Une seconde confusion, plus ancienne, entoure ϵ. Le signe d'appartenance ∈ fut d'abord un epsilon grec : Giuseppe Peano employa ε pour l'appartenance dans ses Arithmetices principia, nova methodo exposita de 1889, en précisant lui-même qu'il abrégeait le latin est, « est ». Les deux formes ont ensuite divergé, mais la ressemblance égare encore, et écrire x \epsilon A ne déclenche aucune erreur. \in est déclaré comme relation (\mathrel) et porte donc une espace de part et d'autre, tandis que \epsilon n'est qu'un symbole ordinaire (\mathord) : la faute s'imprime en silence, sous la forme d'une formule dont l'espacement a disparu.

latex
% the epsilon-delta definition conventionally uses the lunate \varepsilon
\[ |x - a| < \delta \implies |f(x) - f(a)| < \varepsilon \]
% \epsilon is a letter, \in is a relation -- different commands, different spacing
\[ x \in A, \qquad \epsilon > 0 \]
CommandeGlypheRemarque
\epsilonϵepsilon arrondi
\varepsilonεforme lunaire ; usuelle en mathématiques
\thetaθthêta standard
\varthetaϑthêta cursif
\piπpi standard
\varpiϖforme proche de ω ; se lit mal
\rhoρrhô standard
\varrhoϱrhô à queue
\sigmaσsigma standard
\varsigmaςsigma final en grec ; rare en formule
\phiϕphi fermé
\varphiφphi ouvert ; courant en physique
\varkappaϰkappa variante ; requiert amssymb
\digammaϝdigamma (lettre archaïque) ; requiert amssymb

La règle pratique est simple : choisir une forme et s'y tenir dans tout le document. Un texte mathématique retiendra le plus souvent \varepsilon et \varphi ; si l'on se conforme à une charte existante, c'est elle qui tranche. Dans le tableau ci-dessus, seuls \varkappa (ϰ) et \digamma (ϝ) ne sont pas définis en LaTeX standard et réclament \usepackage{amssymb} dans le préambule — à défaut, réapparaît ! Undefined control sequence. Notons enfin que les variantes var n'existent que pour les minuscules. Mettre une majuscule en italique n'est pas affaire de variante mais de style de fonte, ce qui fait l'objet des sections suivantes.
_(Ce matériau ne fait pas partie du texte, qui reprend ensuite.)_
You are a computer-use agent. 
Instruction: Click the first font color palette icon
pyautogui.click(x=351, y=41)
Lettres grecques en gras, et pourquoi \mathbf{\alpha} ne fait rien

Pour composer du grec en gras, on utilise \boldsymbol{\alpha} (de amsbsy, chargé par amsmath) ou \bm{\alpha} (du package bm). \mathbf{\alpha} ne fait strictement rien : ni erreur, ni avertissement. En mesurant les boîtes, \alpha et \mathbf{\alpha} font tous deux exactement 6.43404pt de large en Computer Modern à 10pt. La raison tient à la classe du symbole : les commandes d'alphabet mathématique telles que \mathbf n'agissent que sur les symboles de classe \mathalpha, or fontmath.ltx déclare les minuscules grecques comme \mathord, hors de portée.
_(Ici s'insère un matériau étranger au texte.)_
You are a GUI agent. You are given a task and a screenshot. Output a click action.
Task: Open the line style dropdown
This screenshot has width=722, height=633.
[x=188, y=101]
Le vrai piège est que les majuscules grecques, elles, sont bien de classe \mathalpha : \mathbf{\Gamma} fonctionne — dans les mêmes conditions, sa largeur passe de 6.25002pt à 6.91663pt. D'où le symptôme déroutant : les capitales passent en gras et les minuscules refusent. Pour écrire des vecteurs ou des tenseurs en lettres grecques, mieux vaut s'en tenir dès le départ à \boldsymbol ou \bm. \bm est le plus souple des deux : il s'applique à une sous-formule entière, comme \bm{\nabla \times E}, et sait fabriquer une graisse quand aucune n'est disponible.

latex
\usepackage{amsmath}  % provides \boldsymbol (via amsbsy)
\usepackage{bm}       % provides \bm
% ...
\[ \boldsymbol{\alpha} \cdot \bm{\omega}, \qquad \bm{\nabla \times E} \]
% \mathbf{\alpha} silently produces the same box as \alpha

Grec en romain et règles ISO : upgreek et unicode-math

Les lettres grecques employées pour des constantes et des unités doivent être composées en romain — c'est la convention ISO 80000-2 — et sous pdfLaTeX la réponse est le package upgreek. Après \usepackage{upgreek}, on dispose de \upalpha, \upmu, \uppi pour les minuscules et de \Upgamma, \Updelta, … pour les majuscules (onze de nouveau, car la règle du début de cette page continue d'opérer). ISO 80000-2 prescrit l'italique pour les variables et le romain pour les unités ainsi que pour les constantes mathématiques dont la valeur ne change jamais. La constante π appelle donc \uppi et le préfixe micro \upmu, tandis qu'un π employé comme variable reste simplement \pi.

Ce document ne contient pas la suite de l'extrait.